Background: We isolated Toxoplasma gondii from camels by bioassay method in mice model and detect parasitic DNA in brain mice by molecular methods.
Methods: One hundred tissue samples including heart (n=50), and diaphragm (n=50) were collected from camels (n=50) slaughtered in abattoirs from Feb to Oct 2015 in three provinces located in eastern Iran. In first, blood sample from 50 camels was assayed for anti-Toxoplasma antibodies by modified agglutination test (MAT) test. Bioassay method was done in positive MAT blood camels in BALB/c mice and Nested PCR performed in seropositive tissue samples to amplify the B1 and GRA6 genes. The existence of polymorphic restriction sites for endonuclease MseI was used with PCRRFLP method and Sequencing analysis to evaluate the prevalence of type strains (I, II and III).

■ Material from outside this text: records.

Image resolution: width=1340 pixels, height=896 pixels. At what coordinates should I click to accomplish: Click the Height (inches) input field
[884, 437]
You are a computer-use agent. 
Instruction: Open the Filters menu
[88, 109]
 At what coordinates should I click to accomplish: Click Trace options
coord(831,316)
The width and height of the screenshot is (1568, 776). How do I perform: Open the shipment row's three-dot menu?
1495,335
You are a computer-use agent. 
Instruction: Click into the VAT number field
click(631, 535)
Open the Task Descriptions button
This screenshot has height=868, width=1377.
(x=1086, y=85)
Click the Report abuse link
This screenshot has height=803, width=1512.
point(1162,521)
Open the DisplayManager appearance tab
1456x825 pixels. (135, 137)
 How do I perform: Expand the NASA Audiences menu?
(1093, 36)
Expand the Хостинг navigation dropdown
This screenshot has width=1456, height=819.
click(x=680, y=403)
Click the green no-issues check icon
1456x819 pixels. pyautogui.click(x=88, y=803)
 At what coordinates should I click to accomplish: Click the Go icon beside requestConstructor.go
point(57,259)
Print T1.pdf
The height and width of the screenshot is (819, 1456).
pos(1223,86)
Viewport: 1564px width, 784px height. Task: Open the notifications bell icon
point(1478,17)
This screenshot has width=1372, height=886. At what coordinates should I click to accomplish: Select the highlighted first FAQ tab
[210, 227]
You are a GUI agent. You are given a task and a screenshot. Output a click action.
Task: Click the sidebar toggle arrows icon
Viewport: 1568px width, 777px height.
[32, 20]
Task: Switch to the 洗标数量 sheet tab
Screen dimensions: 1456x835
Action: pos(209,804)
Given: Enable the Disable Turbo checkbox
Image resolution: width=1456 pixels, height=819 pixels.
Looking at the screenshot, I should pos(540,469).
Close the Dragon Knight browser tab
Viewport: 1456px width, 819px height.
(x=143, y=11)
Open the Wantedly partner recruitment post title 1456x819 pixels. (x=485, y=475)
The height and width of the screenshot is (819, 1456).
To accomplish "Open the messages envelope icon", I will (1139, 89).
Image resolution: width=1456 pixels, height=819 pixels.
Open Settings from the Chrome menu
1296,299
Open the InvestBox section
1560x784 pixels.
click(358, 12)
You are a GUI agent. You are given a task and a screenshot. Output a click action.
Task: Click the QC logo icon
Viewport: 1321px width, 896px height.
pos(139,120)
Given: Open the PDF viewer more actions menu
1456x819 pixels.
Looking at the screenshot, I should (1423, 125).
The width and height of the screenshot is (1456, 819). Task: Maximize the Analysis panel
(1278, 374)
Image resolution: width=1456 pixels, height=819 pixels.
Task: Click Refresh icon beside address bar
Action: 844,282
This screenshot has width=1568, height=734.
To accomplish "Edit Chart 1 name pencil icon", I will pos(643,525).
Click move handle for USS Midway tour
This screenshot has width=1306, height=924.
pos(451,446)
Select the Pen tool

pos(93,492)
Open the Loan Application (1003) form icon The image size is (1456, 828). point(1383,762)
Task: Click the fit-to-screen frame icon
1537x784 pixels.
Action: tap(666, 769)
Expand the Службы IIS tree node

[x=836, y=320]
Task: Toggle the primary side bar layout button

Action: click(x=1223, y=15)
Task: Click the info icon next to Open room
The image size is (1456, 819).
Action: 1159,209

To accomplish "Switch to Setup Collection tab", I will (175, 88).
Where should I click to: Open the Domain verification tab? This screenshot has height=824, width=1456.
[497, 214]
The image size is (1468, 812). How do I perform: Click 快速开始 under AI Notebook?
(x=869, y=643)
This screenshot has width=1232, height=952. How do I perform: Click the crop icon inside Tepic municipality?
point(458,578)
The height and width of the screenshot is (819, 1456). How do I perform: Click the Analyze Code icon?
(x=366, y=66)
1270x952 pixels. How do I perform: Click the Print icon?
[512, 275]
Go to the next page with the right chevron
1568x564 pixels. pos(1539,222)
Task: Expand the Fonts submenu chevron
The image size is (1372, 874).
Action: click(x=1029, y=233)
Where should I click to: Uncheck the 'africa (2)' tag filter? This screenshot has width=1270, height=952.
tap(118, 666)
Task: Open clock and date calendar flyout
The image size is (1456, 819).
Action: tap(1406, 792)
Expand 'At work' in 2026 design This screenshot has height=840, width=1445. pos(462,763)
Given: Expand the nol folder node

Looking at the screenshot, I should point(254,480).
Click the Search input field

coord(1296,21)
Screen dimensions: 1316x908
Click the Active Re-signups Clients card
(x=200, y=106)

Results: Overall, 13 (26%) of camels were positive with titer of 1:20 for toxoplasmosis and 13(26%) tissue samples of camels were found positive for the T. gondii B1 gene, including 7(14%) diaphragm, 6(12%) heart. Moreover, 3(6%) tissue samples of camels were found positive with GRA6 gene for T. gondii. There are three genotypes and mix genotype using MseI enzyme among all positive samples.
Conclusion: The obtained results from serological and molecular tests demonstrated the infection of T. gondii with previously recognized genotypes in the tissues of camels for first time from Iran. Since consumption of meat camels are raising in Iran, there may be a high risk of toxoplasmosis through consumption of products from these hosts due to their susceptibility to the infection.
Keywords: Bioassay; Genotyping; Isolation; PCR-RFLP; Toxoplasma gondii.